In the Further Supplemental Brief, PULP noted that after we filed the Supplemental Brief, NANPA issued two documents which further support PULP’s position that it is premature to enact any area code changes in the 315 NPA.

First, NANPA’s March 2009 monthly Code Assignment Report states that the number of NXX codes requested in the 315 NPA for the first three months of 2009 stood at zero with one returned. As a result, when combined with NXX code usage for the latter part of 2008, there has been a total of negative one NXX codes assigned in the 315 NPA since October 2008 and 99 NXX codes remain available.

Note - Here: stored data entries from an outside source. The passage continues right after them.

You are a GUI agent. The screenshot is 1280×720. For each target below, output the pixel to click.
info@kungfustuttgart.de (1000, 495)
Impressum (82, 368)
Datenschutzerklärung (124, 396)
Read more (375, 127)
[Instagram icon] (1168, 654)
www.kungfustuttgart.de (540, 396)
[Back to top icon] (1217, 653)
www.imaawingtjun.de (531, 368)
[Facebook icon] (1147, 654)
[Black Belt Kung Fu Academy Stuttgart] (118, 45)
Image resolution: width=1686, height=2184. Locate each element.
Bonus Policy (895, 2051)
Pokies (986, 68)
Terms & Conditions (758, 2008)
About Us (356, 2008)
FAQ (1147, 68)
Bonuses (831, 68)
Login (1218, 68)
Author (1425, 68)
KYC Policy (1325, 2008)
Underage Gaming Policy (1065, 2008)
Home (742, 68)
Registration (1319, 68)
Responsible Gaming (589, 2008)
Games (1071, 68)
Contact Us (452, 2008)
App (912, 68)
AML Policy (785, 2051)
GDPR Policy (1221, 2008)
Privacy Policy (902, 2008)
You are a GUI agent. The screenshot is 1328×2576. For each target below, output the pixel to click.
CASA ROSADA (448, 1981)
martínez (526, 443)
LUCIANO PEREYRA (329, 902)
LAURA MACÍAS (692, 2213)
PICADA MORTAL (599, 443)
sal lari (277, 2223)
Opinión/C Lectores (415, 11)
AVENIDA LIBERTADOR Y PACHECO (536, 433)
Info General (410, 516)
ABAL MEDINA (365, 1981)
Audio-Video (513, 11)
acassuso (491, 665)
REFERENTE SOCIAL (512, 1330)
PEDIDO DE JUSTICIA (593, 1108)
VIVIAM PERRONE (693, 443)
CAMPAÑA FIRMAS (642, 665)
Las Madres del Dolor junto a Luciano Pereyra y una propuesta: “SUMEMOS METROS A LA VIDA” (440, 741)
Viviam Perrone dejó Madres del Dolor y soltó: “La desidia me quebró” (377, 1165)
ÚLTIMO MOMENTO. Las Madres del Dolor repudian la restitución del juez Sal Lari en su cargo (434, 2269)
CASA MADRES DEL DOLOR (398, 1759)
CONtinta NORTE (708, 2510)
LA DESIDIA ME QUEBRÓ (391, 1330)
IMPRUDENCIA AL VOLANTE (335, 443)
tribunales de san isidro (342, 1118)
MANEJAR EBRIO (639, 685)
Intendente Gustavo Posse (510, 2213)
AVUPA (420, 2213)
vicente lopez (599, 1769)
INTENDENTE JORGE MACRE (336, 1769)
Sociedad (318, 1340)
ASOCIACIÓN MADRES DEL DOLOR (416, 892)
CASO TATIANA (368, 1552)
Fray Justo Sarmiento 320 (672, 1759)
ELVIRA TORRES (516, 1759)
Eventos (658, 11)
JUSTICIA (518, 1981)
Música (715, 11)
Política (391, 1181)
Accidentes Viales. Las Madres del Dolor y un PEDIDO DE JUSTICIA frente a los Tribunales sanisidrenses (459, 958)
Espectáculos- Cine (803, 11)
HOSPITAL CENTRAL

This changed factual circumstance is buttressed by NANPA’s release of its semi-annual “NPA Exhaust Analysis” on April 24th. This document indicates that since the previous semi-annual report was released in October 2008, the life of the 315 NPA has been extended yet another full year – from the first quarter 2012 to the first quarter 2013. The listing for the 315 NPA also includes a notation indicating that the code is now facing “reduced historical and projected demand.” This extension marks the fourth consecutive semi-annual NPA Exhaust Analysis to push the date of the 315 NPA exhaust further out. In fact, since this proceeding commenced, two and a half years have been added to the life of the code. (Stated another way, on December 20, 2007, when the Commission instituted this case, NANPA’s projected 315 NPA exhaust date was the third quarter 2010, or about 34 months. Now, after the passage of 15 months, the exhaust date is 43 months in the future).

Based on the current code usage trends, the next NANPA exhaust analysis could push the date out even further, even if no new measures are taken by the Commission to reclaim scores of little-used NXX codes currently stranded in rural areas, as PULP recommended. As a result of these updated findings, PULP reiterated its position that there is no need to implement any new area code changes now in the 315 area.